INSTRUCTIONS TO FOLLOW>
The answer is the exact text of every line from the one that contains "Where should I" to the final line of the entries below, with pictures left out.
Segment Start: RECORDS SUPPLIED
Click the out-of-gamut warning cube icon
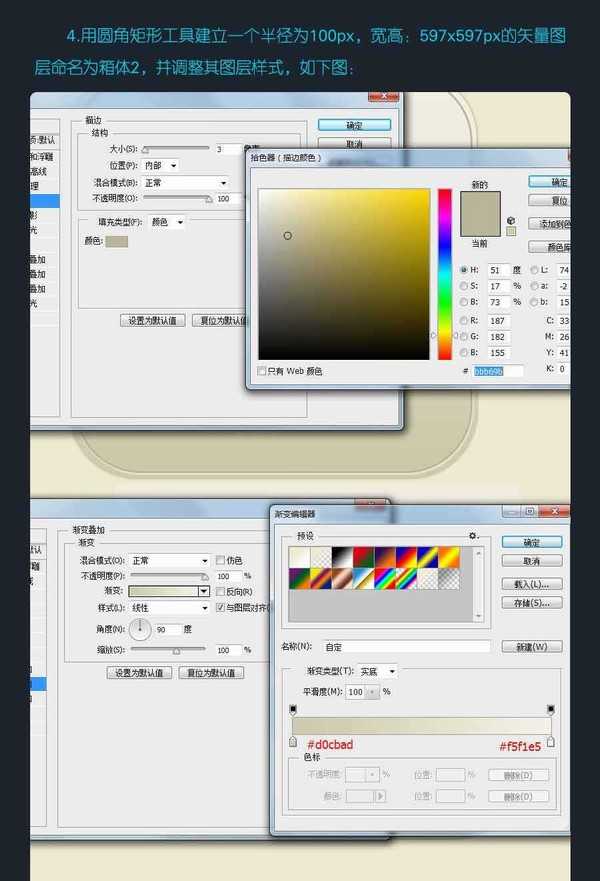This screenshot has width=600, height=881. click(x=511, y=220)
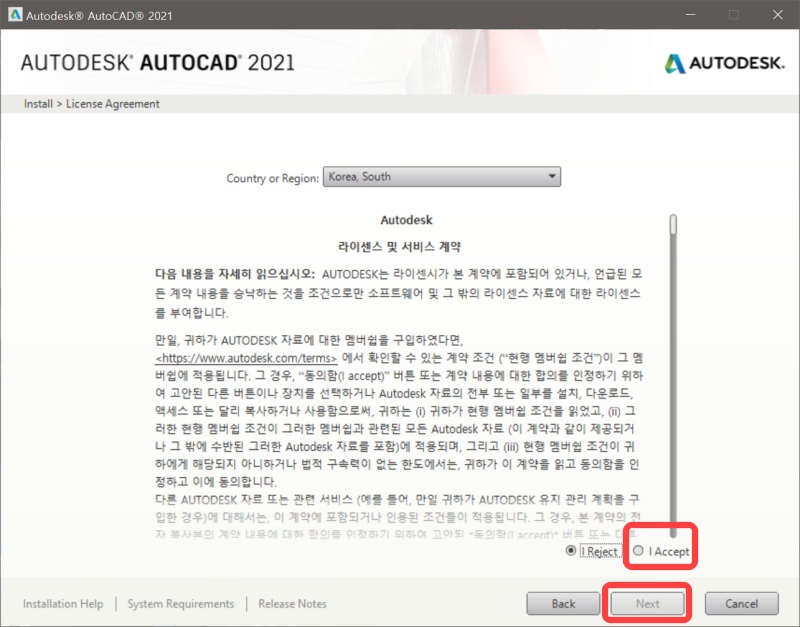The width and height of the screenshot is (800, 627).
Task: Click the Autodesk icon in the title bar
Action: 14,15
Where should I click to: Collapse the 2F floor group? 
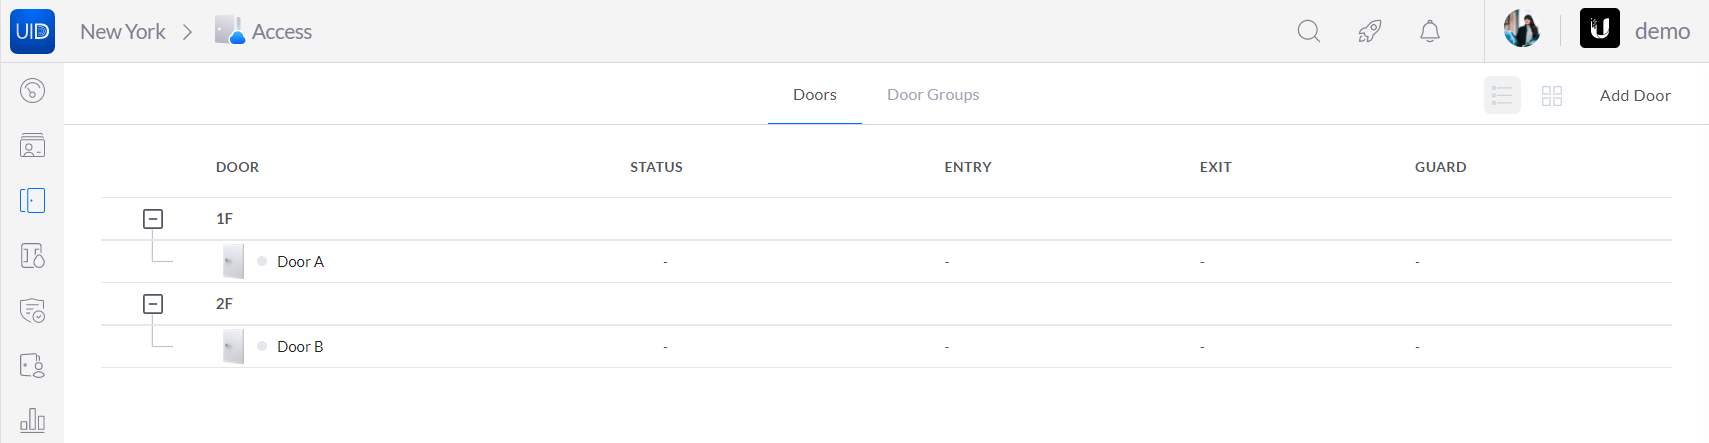pos(153,303)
Segment End: RECORDS SUPPLIED
PROBLEM SOLUTION>
Where should I click to: Collapse the 2F floor group? 
pos(153,303)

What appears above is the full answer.